**Ejercicios**
1 – Enumera las cosas a las que, según el extracto, tendrían espanto los dirigentes si llegaran a la utopía del día después.
2 – Presenta como tabla Markdown, con las columnas N.º y Línea, el tramo del listado que va desde la línea que contiene "You are a computer-use agent. Image" hasta el final del listado. Omite las líneas en blanco.

**Extracto de página**
En fin, los políticos argentinos repitieron otra vez la mueca que mejor les sale: el disenso, el "nosotros" contra "ellos". Le echaron la culpa al rival. Se tiraron la pelota unos a otros hasta el final. La cuestión es si podrán mantener esa actitud los próximos días. La duda angustiante, en concreto, es por qué no lo harían, cuáles serían los incentivos para actuar de otra manera. Los antecedentes muestran que en situaciones de estabilidad y bienestar el consenso entre dirigentes es improbable. En cambio, durante las crisis que ponen en riesgo la gobernabilidad, la disposición a acordar aumenta. La hiperinflación de 1989 acercó a Alfonsín y a Menem. La crisis de 2001 generó una mesa de diálogo multisectorial. Después de las PASO, la turbulencia provocó que los dos principales candidatos hicieran algo que rechazaban: levantar el teléfono para contener el pánico.
Llamamos "utopía" al logro de acuerdos básicos después de la elección presidencial, cualquiera fuera el resultado. La primera acepción de esta palabra en el diccionario no alude a una sociedad ideal, sino a un "plan, proyecto, doctrina o sistema deseables que parecen de muy difícil realización". De acuerdo con la historia de este país, si la utopía del día después ocurriera, como se propugna aquí, su razón no sería -volviendo al clisé borgiano- el amor, sino el espanto. Espanto a la inflación galopante, a un default desordenado, a un estallido social como el que padecen nuestros vecinos. No importa. Aunque el miedo fuera el motor, constituiría un avance y podría evitar el abismo.
Tal vez no esté de más describir cuáles tendrían que ser los gestos demostrativos de la voluntad de acordar. Parecen obviedades, pero no lo son considerando que a las elites argentinas les cuesta ser responsables. Se trata de instrucciones para un país inmaduro: el que pierda deberá reconocer cuanto antes la derrota, felicitar al ganador y ofrecerle colaboración. Si hubiera ballottage, la oposición deberá acatar el resultado que no espera sin atribuirlo a una trampa. Si, en cambio, triunfara la oposición, le corresponderá al Presidente facilitar la transición con conductas de hombre de Estado, sin especulaciones ni pequeñeces. Quizás haciendo lo mínimo se conjure lo urgente, hasta encontrar la grandeza que requiere afrontar lo importante.

**Listado de registros**
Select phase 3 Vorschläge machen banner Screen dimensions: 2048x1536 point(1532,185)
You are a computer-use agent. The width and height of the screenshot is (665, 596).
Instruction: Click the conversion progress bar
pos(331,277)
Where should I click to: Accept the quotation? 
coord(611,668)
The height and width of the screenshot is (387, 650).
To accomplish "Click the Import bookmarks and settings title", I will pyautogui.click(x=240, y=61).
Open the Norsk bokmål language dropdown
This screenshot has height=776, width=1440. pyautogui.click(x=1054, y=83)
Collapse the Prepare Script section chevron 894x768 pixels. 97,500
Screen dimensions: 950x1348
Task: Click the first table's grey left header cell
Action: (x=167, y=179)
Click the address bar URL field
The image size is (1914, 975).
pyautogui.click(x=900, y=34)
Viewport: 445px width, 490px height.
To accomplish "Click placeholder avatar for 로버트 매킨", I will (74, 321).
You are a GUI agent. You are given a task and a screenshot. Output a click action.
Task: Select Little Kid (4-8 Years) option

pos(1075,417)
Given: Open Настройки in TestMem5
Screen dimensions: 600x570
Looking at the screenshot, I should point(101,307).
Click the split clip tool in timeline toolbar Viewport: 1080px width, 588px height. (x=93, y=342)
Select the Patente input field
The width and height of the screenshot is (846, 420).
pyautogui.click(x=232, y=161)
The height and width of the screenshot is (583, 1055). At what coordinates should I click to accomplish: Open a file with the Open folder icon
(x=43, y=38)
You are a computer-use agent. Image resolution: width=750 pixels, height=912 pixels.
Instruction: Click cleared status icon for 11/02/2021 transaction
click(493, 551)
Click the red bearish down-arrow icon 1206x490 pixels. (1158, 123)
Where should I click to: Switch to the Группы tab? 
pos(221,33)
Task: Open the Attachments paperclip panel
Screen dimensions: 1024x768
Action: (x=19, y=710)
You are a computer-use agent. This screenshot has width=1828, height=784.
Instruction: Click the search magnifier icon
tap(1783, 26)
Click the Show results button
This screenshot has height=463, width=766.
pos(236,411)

**Respuestas esperadas**
1 –
- La inflación galopante
- Un default desordenado
- Un estallido social como el que padecen nuestros vecinos

2 –
| N.º | Línea |
|---|---|
| 1 | You are a computer-use agent. Image resolution: width=750 pixels, height=912 pixels. |
| 2 | Instruction: Click cleared status icon for 11/02/2021 transaction |
| 3 | click(493, 551) |
| 4 | Click the red bearish down-arrow icon 1206x490 pixels. (1158, 123) |
| 5 | Where should I click to: Switch to the Группы tab?  |
| 6 | pos(221,33) |
| 7 | Task: Open the Attachments paperclip panel |
| 8 | Screen dimensions: 1024x768 |
| 9 | Action: (x=19, y=710) |
| 10 | You are a computer-use agent. This screenshot has width=1828, height=784. |
| 11 | Instruction: Click the search magnifier icon |
| 12 | tap(1783, 26) |
| 13 | Click the Show results button |
| 14 | This screenshot has height=463, width=766. |
| 15 | pos(236,411) |